───── Data ─────

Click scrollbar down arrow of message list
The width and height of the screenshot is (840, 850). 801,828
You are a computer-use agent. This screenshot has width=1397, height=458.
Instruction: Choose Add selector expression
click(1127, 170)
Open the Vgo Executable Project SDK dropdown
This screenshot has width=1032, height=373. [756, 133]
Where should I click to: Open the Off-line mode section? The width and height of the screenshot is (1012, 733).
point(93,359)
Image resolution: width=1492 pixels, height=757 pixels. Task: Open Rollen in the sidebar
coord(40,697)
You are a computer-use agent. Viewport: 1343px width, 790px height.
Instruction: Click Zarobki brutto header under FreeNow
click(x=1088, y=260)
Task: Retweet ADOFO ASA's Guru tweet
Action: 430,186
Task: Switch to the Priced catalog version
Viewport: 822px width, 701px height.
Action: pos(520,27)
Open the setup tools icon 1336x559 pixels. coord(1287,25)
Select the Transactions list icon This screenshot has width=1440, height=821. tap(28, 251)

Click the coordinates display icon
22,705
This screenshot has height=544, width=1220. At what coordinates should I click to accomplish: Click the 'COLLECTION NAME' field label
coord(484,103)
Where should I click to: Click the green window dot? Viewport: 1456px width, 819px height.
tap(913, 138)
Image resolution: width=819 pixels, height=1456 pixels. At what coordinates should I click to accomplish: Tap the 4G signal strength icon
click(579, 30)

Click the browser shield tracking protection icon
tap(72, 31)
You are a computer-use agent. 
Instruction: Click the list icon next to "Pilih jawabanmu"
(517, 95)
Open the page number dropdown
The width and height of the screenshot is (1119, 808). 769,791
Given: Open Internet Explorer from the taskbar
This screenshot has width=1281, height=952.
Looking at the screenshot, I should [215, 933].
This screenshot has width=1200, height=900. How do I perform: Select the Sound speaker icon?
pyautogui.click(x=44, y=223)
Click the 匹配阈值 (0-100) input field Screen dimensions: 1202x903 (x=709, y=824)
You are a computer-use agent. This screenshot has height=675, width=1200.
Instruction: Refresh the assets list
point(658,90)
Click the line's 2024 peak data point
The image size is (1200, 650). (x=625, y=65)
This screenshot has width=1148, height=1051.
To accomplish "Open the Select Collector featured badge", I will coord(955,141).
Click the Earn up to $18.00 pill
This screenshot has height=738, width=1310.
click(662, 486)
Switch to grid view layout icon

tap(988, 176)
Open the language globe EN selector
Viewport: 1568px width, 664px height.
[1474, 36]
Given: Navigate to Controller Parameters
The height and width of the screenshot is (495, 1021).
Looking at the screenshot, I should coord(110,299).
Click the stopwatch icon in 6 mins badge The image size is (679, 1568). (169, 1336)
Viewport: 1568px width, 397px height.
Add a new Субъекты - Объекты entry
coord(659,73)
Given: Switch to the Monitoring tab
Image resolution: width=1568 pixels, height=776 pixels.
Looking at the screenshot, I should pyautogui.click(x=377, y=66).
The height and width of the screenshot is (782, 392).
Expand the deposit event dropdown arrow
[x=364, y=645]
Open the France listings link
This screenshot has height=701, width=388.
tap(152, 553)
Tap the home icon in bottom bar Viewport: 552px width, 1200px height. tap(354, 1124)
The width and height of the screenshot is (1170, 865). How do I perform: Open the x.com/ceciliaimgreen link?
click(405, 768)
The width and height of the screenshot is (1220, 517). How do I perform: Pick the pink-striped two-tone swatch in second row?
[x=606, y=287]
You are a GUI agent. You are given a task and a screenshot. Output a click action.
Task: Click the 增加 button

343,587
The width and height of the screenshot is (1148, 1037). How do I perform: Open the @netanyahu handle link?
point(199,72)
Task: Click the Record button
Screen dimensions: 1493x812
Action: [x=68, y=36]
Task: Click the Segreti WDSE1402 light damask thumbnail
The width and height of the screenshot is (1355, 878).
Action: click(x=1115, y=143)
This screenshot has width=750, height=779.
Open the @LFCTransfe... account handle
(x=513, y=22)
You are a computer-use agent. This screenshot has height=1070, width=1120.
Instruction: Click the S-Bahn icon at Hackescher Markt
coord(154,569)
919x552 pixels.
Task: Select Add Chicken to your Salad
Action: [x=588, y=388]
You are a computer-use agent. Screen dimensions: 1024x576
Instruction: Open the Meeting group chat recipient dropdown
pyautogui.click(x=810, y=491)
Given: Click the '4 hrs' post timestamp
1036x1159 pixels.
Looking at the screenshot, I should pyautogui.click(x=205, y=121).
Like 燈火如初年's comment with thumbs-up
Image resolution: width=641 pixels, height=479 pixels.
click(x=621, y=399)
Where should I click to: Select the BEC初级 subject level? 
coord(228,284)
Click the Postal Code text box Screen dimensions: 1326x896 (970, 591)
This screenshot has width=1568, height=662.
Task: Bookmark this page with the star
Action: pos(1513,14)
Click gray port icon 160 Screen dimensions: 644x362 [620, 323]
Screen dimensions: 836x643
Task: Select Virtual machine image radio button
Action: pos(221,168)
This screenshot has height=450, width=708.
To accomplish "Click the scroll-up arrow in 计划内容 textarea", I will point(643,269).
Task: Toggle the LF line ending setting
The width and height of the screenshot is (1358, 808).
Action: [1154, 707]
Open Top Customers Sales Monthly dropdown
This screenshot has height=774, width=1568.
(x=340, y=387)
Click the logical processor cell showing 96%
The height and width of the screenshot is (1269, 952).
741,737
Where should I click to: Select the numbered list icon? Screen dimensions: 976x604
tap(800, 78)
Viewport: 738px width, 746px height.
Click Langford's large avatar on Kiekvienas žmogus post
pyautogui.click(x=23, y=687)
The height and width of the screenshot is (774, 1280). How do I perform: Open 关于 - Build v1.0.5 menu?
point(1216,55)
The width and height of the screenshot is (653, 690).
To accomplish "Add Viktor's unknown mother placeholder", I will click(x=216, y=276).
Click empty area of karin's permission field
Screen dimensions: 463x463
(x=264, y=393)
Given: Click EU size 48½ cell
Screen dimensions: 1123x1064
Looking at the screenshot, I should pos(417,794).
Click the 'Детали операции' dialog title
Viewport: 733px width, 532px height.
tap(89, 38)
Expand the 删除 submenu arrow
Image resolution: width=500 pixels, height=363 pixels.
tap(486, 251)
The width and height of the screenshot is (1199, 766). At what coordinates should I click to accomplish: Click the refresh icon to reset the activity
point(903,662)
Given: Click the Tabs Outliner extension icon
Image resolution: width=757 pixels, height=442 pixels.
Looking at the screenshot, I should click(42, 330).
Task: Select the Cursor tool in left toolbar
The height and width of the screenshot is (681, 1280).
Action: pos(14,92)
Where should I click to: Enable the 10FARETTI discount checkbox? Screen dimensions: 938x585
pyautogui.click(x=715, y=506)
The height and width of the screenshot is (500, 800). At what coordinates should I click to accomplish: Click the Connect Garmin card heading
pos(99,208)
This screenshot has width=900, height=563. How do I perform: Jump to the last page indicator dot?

─────

Task directions
Word for word, repeat each entry shown above.

Task result
Click scrollbar down arrow of message list
The width and height of the screenshot is (840, 850). 801,828
You are a computer-use agent. This screenshot has width=1397, height=458.
Instruction: Choose Add selector expression
click(1127, 170)
Open the Vgo Executable Project SDK dropdown
This screenshot has width=1032, height=373. [756, 133]
Where should I click to: Open the Off-line mode section? The width and height of the screenshot is (1012, 733).
point(93,359)
Image resolution: width=1492 pixels, height=757 pixels. Task: Open Rollen in the sidebar
coord(40,697)
You are a computer-use agent. Viewport: 1343px width, 790px height.
Instruction: Click Zarobki brutto header under FreeNow
click(x=1088, y=260)
Task: Retweet ADOFO ASA's Guru tweet
Action: 430,186
Task: Switch to the Priced catalog version
Viewport: 822px width, 701px height.
Action: pos(520,27)
Open the setup tools icon 1336x559 pixels. coord(1287,25)
Select the Transactions list icon This screenshot has width=1440, height=821. tap(28, 251)

Click the coordinates display icon
22,705
This screenshot has height=544, width=1220. At what coordinates should I click to accomplish: Click the 'COLLECTION NAME' field label
coord(484,103)
Where should I click to: Click the green window dot? Viewport: 1456px width, 819px height.
tap(913, 138)
Image resolution: width=819 pixels, height=1456 pixels. At what coordinates should I click to accomplish: Tap the 4G signal strength icon
click(579, 30)

Click the browser shield tracking protection icon
tap(72, 31)
You are a computer-use agent. 
Instruction: Click the list icon next to "Pilih jawabanmu"
(517, 95)
Open the page number dropdown
The width and height of the screenshot is (1119, 808). 769,791
Given: Open Internet Explorer from the taskbar
This screenshot has width=1281, height=952.
Looking at the screenshot, I should [215, 933].
This screenshot has width=1200, height=900. How do I perform: Select the Sound speaker icon?
pyautogui.click(x=44, y=223)
Click the 匹配阈值 (0-100) input field Screen dimensions: 1202x903 (x=709, y=824)
You are a computer-use agent. This screenshot has height=675, width=1200.
Instruction: Refresh the assets list
point(658,90)
Click the line's 2024 peak data point
The image size is (1200, 650). (x=625, y=65)
This screenshot has width=1148, height=1051.
To accomplish "Open the Select Collector featured badge", I will coord(955,141).
Click the Earn up to $18.00 pill
This screenshot has height=738, width=1310.
click(662, 486)
Switch to grid view layout icon

tap(988, 176)
Open the language globe EN selector
Viewport: 1568px width, 664px height.
[1474, 36]
Given: Navigate to Controller Parameters
The height and width of the screenshot is (495, 1021).
Looking at the screenshot, I should coord(110,299).
Click the stopwatch icon in 6 mins badge The image size is (679, 1568). (169, 1336)
Viewport: 1568px width, 397px height.
Add a new Субъекты - Объекты entry
coord(659,73)
Given: Switch to the Monitoring tab
Image resolution: width=1568 pixels, height=776 pixels.
Looking at the screenshot, I should pyautogui.click(x=377, y=66).
The height and width of the screenshot is (782, 392).
Expand the deposit event dropdown arrow
[x=364, y=645]
Open the France listings link
This screenshot has height=701, width=388.
tap(152, 553)
Tap the home icon in bottom bar Viewport: 552px width, 1200px height. tap(354, 1124)
The width and height of the screenshot is (1170, 865). How do I perform: Open the x.com/ceciliaimgreen link?
click(405, 768)
The width and height of the screenshot is (1220, 517). How do I perform: Pick the pink-striped two-tone swatch in second row?
[x=606, y=287]
You are a GUI agent. You are given a task and a screenshot. Output a click action.
Task: Click the 增加 button

343,587
The width and height of the screenshot is (1148, 1037). How do I perform: Open the @netanyahu handle link?
point(199,72)
Task: Click the Record button
Screen dimensions: 1493x812
Action: [x=68, y=36]
Task: Click the Segreti WDSE1402 light damask thumbnail
The width and height of the screenshot is (1355, 878).
Action: click(x=1115, y=143)
This screenshot has width=750, height=779.
Open the @LFCTransfe... account handle
(x=513, y=22)
You are a computer-use agent. This screenshot has height=1070, width=1120.
Instruction: Click the S-Bahn icon at Hackescher Markt
coord(154,569)
919x552 pixels.
Task: Select Add Chicken to your Salad
Action: [x=588, y=388]
You are a computer-use agent. Screen dimensions: 1024x576
Instruction: Open the Meeting group chat recipient dropdown
pyautogui.click(x=810, y=491)
Given: Click the '4 hrs' post timestamp
1036x1159 pixels.
Looking at the screenshot, I should pyautogui.click(x=205, y=121).
Like 燈火如初年's comment with thumbs-up
Image resolution: width=641 pixels, height=479 pixels.
click(x=621, y=399)
Where should I click to: Select the BEC初级 subject level? 
coord(228,284)
Click the Postal Code text box Screen dimensions: 1326x896 (970, 591)
This screenshot has width=1568, height=662.
Task: Bookmark this page with the star
Action: pos(1513,14)
Click gray port icon 160 Screen dimensions: 644x362 [620, 323]
Screen dimensions: 836x643
Task: Select Virtual machine image radio button
Action: pos(221,168)
This screenshot has height=450, width=708.
To accomplish "Click the scroll-up arrow in 计划内容 textarea", I will point(643,269).
Task: Toggle the LF line ending setting
The width and height of the screenshot is (1358, 808).
Action: [1154, 707]
Open Top Customers Sales Monthly dropdown
This screenshot has height=774, width=1568.
(x=340, y=387)
Click the logical processor cell showing 96%
The height and width of the screenshot is (1269, 952).
741,737
Where should I click to: Select the numbered list icon? Screen dimensions: 976x604
tap(800, 78)
Viewport: 738px width, 746px height.
Click Langford's large avatar on Kiekvienas žmogus post
pyautogui.click(x=23, y=687)
The height and width of the screenshot is (774, 1280). How do I perform: Open 关于 - Build v1.0.5 menu?
point(1216,55)
The width and height of the screenshot is (653, 690).
To accomplish "Add Viktor's unknown mother placeholder", I will click(x=216, y=276).
Click empty area of karin's permission field
Screen dimensions: 463x463
(x=264, y=393)
Given: Click EU size 48½ cell
Screen dimensions: 1123x1064
Looking at the screenshot, I should pos(417,794).
Click the 'Детали операции' dialog title
Viewport: 733px width, 532px height.
tap(89, 38)
Expand the 删除 submenu arrow
Image resolution: width=500 pixels, height=363 pixels.
tap(486, 251)
The width and height of the screenshot is (1199, 766). At what coordinates should I click to accomplish: Click the refresh icon to reset the activity
point(903,662)
Given: Click the Tabs Outliner extension icon
Image resolution: width=757 pixels, height=442 pixels.
Looking at the screenshot, I should click(42, 330).
Task: Select the Cursor tool in left toolbar
The height and width of the screenshot is (681, 1280).
Action: pos(14,92)
Where should I click to: Enable the 10FARETTI discount checkbox? Screen dimensions: 938x585
pyautogui.click(x=715, y=506)
The height and width of the screenshot is (500, 800). At what coordinates should I click to accomplish: Click the Connect Garmin card heading
pos(99,208)
This screenshot has width=900, height=563. How do I perform: Jump to the last page indicator dot?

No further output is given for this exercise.